Le second point qui rend cet Aïd unique en son genre, est le fait qu’il n’a pas été possible de trouver un mouton, et que le responsable de cette mission est revenu avec une vache. Il ne lui a pas été possible de trouver un mouton à acheter dans un rayon de plusieurs dizaines de kilomètres alentours… Trouver un mouton dans les montagnes afghanes peut rendre « chèvre »… Il est à préciser que certaines vaches en Afghanistan sont à peine plus grandes que des moutons irlandais.

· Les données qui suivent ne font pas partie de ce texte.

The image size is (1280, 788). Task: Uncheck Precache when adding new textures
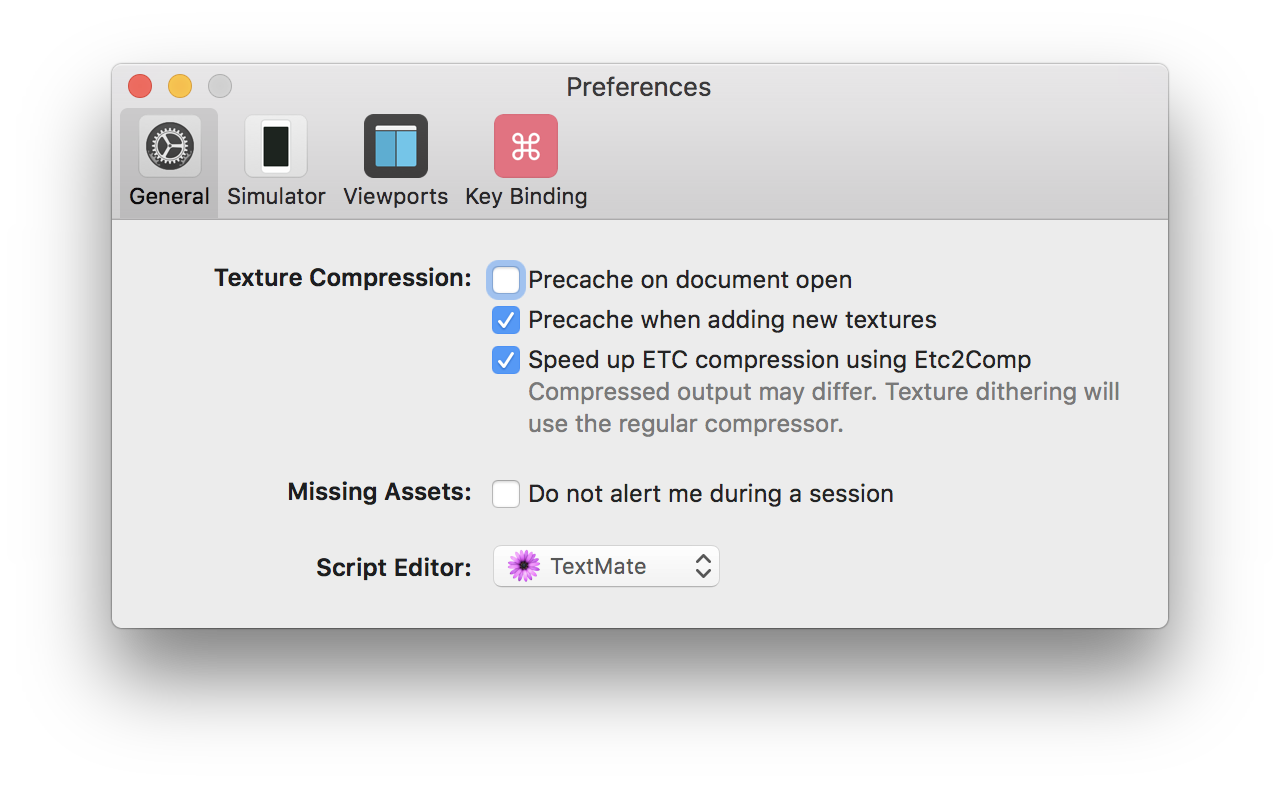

D’ailleurs en Afghanistan, cette fête porte le nom Perse de Ghorban, ou « sacrifice », et tous les afghans veulent s’en acquitter. En Turquie, dans les pays turcophones et les Balkans, cette fête prend le nom de kurban bayrane, ou fête du sacrifice.

Cette pratique n’est pas en soi une obligation. Mais là comme ailleurs, le « qu’en dira-t-on si je ne sacrifie pas un mouton ? » l’emporte, de sorte que trouver un ovis aries ressemble à la quête du graal, si l’on n’anticipe pas d’en réserver un, au prix fort, parfois des semaines en avance.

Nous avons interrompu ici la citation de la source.